I’ve always been struck by the disparity between Sarah Jessica Parker’s shrewd public comments about ”Sex and the City” — her understanding of how fans relate to it — and the punning piffle her character speaks or writes at the beginning and end of each episode. (Recent sample: ”When it comes to men, even when we try to keep it light, how do we wind up in the dark?”) If only Carrie were more like Sarah, ”Sex” would be smarter. But if that were so, Carrie would be hitched to a costar of ”The Producers” (except with Carrie’s luck, she’d marry Nathan Lane) and have a baby. And marriage and parenthood are delicate topics for this show, to be alternately feared, rushed into, or dismissed with withering jokes.

But with ”Sex and the City” coming down to a photo finish, the ladies are pairing off fast. Charlotte and Evan Handler’s Harry are too slapsticky for my taste — witness their wacky food-poisoning routine on Jan. 11. Miranda and David Eigenberg’s Steve? Well, if she’s happy with this wimpy-voiced jock, Miranda, being the smartest person in the show, must know something I don’t. As for Samantha and Jason Lewis’ Smith: I know ”Sex” is playing off of the celeb older-woman-younger-man trend, but the guy still seems too dumb and immature for her. At least she’s not with the truly repellent Richard (James Remar), a man who refers to her as ”Gorgeous” but makes it sound like ”Whore.” He was always creepy.

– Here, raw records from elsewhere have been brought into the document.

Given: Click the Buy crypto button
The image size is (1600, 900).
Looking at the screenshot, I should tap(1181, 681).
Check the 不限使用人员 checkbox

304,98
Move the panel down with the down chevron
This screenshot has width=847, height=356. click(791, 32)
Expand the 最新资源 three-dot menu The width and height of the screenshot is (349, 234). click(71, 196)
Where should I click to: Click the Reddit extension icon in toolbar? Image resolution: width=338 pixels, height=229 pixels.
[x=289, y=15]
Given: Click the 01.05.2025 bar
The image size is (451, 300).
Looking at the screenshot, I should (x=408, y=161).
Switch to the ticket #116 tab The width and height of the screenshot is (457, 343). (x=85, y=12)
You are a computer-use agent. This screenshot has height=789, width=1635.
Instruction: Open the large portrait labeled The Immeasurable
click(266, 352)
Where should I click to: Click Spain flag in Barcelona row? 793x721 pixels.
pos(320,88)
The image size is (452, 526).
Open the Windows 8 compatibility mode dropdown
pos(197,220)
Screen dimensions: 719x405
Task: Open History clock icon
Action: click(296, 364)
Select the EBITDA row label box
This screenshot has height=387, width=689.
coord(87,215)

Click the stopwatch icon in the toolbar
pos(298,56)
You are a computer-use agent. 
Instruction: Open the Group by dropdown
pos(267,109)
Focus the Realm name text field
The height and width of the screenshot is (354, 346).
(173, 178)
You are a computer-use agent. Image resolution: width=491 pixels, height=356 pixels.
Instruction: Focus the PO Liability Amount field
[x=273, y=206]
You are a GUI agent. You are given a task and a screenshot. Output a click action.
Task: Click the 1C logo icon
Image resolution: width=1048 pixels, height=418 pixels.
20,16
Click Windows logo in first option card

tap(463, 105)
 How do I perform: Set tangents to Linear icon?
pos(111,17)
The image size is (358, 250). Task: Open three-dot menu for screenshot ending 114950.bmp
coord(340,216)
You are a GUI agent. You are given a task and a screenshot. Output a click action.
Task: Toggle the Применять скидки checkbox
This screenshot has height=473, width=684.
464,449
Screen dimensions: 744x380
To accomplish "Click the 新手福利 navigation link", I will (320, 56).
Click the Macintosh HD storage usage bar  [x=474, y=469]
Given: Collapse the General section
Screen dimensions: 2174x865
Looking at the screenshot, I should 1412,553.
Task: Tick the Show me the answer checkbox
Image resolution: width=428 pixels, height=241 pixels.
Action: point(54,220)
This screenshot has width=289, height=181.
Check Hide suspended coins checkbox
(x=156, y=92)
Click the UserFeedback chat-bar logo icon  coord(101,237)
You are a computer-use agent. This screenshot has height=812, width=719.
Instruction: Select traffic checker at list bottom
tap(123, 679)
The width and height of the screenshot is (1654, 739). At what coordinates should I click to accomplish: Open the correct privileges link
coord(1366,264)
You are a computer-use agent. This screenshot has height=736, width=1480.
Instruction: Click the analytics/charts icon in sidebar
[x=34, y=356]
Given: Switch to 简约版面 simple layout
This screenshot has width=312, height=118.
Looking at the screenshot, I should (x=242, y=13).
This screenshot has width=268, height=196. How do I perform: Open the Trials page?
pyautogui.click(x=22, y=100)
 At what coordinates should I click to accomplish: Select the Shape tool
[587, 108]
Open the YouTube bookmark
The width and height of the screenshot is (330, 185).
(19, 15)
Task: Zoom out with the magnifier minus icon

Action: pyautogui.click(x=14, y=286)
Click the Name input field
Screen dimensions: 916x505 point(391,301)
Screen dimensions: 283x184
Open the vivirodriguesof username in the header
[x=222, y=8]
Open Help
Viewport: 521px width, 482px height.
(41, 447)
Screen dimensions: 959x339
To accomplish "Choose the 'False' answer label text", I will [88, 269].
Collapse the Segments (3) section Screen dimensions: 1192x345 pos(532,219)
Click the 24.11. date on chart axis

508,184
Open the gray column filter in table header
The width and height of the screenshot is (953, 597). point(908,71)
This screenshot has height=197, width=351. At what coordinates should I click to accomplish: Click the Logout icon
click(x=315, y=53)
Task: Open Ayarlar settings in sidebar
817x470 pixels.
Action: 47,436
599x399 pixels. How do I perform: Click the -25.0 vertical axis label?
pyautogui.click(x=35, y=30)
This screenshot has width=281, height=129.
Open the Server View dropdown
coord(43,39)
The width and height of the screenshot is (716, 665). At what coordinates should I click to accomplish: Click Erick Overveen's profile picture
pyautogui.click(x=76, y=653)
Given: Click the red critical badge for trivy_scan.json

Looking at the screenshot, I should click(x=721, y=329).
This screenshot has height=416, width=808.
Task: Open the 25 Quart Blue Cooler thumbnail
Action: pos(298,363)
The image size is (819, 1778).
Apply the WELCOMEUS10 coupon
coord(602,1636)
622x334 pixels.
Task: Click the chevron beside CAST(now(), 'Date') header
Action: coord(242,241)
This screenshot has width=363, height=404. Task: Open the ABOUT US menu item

Now, on to the friendship: It was, to put it crassly, a brilliant stroke to give Samantha a health scare. The season’s second episode brings out the best in everyone’s character, and everyone’s acting — as in the taxicab confession where Samantha tells Carrie her awful news. The way Cattrall mixes Samantha’s trademark toughness with a newfound terror was subtle and moving; Parker’s sudden, stricken shock — letting tears well up and then holding them back — could not have been done with more delicacy. The same is true of the rest of the episode, which balances the wedding of Miranda and Steve with scenes of Samantha delivering her news to the other two pals (a feat of narrative exposition that most shows would need at least an hour to deliver, I should add).

For once, I didn’t even mind Carrie’s concluding voice-over pun (”For better or for worse, we were all ourselves that day”), and felt confident that ”Sex and the City” is approaching a final transcendence that’ll make all the Manolo Blahniks and nameplate-necklace fashion mongering and silly pop-culture phrase making (the latest: New York City women as ”romance intolerant”) beside the point. These gals are going out in style.